O conflito já havia perturbado a F1 nesta temporada, com um grande número de funcionários tendo suas viagens para o Grande Prêmio da Austrália de abertura da temporada, no fim de semana passado, interrompidas quando o espaço aéreo no Oriente Médio foi fechado.
Isso deixou as equipes, a F1 e a mídia lutando para encontrar rotas alternativas para Melbourne para substituir aquelas que muitos haviam planejado através de centros de trânsito populares no Golfo, como Dubai e Doha.
Na Austrália, já era claro que os acontecimentos no Bahrein e na Arábia Saudita estavam sob séria ameaça, a menos que o conflito pudesse ser rapidamente resolvido.
Isso se deveu às conhecidas demandas de frete e logística internacional da F1.
Com ambos os locais em risco de ataque do Irão ou dos seus aliados, o anúncio do cancelamento pareceu inevitável durante algum tempo.
A capital do Bahrein, Manama, abriga uma base naval dos EUA no bairro residencial de Juffair, onde muitos funcionários da F1 ficam durante o fim de semana de corrida.
Jeddah fica mais longe, no lado ocidental da Península Arábica, mas o evento saudita foi atingido em 2022, quando um ataque com mísseis foi lançado contra uma instalação petrolífera próxima por rebeldes Houthi iemenitas, aliados do Irão.
A F1 explorou a possibilidade de realizar corridas alternativas.
Portimão em Portugal, Ímola em Itália e Istambul na Turquia foram consideradas, assim como a possibilidade de uma segunda corrida no Japão.
No final, todos foram abandonados devido a uma confluência de fatores – a dificuldade de organizar uma corrida em tão pouco tempo, incluindo a venda de ingressos, a chance mínima de garantir uma taxa de hospedagem significativa e o impacto sobre o já cansado pessoal da F1.
O campeonato do ano passado terminou no início de dezembro e o período de entressafra deste inverno foi o mais curto da história do desporto, como consequência da maior mudança regulamentar alguma vez experimentada.
A lacuna não planejada no cronograma agora dá à F1 a chance de se reagrupar e oferece espaço extra para considerar ajustes nas novas regras, após críticas sobre seu efeito na pureza do esporte.

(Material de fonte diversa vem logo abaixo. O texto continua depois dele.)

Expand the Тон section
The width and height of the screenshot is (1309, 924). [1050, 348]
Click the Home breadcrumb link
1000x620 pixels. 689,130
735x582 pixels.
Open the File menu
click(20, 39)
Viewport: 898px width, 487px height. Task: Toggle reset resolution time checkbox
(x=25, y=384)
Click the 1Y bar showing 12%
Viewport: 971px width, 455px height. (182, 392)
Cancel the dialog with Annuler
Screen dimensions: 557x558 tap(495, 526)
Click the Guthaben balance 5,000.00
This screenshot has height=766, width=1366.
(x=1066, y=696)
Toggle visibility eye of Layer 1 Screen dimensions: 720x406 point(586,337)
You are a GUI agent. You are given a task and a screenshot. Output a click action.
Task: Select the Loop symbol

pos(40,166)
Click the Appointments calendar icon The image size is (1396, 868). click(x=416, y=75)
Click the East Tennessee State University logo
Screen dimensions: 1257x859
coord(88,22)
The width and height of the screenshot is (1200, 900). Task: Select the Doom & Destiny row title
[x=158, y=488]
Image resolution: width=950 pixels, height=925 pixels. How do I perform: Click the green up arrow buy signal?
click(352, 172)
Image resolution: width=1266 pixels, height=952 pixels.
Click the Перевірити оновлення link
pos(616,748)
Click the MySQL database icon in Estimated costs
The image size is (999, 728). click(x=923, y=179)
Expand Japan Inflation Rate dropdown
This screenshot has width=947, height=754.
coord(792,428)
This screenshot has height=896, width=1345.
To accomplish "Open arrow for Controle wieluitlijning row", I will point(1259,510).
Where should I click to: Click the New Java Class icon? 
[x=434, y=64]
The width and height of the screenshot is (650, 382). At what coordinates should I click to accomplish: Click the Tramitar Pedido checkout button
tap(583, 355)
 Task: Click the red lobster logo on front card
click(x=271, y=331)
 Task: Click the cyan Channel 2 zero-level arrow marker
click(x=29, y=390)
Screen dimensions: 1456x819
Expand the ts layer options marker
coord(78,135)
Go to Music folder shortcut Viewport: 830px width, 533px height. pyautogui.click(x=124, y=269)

Os novos motores apresentam uma divisão 50-50 entre combustão interna e energia eléctrica e há preocupações dentro do desporto de que tenham reduzido a relevância da habilidade do condutor em alguns aspectos. Uma série de possíveis mudanças estão em discussão.
A diferença entre o Japão e Miami também dará às equipes mais tempo para digerir as lições das três primeiras corridas e trabalhar na melhoria de seus carros.
Também terá impacto nas regras que regem o desenvolvimento permitido de motores nesta temporada.
Estas demarcam datas em que o desempenho relativo das unidades de potência será avaliado, sendo que aquelas que ficam atrás de níveis de desempenho mais do que específicos terão a oportunidade de empreender um desenvolvimento extra.
A Honda, que teve um início de temporada conturbado, tem a garantia de melhorar seu motor, enquanto as evidências deste fim de semana na China sugeriram que a oportunidade também deveria ser dada ao novo motor Red Bull Powertrains.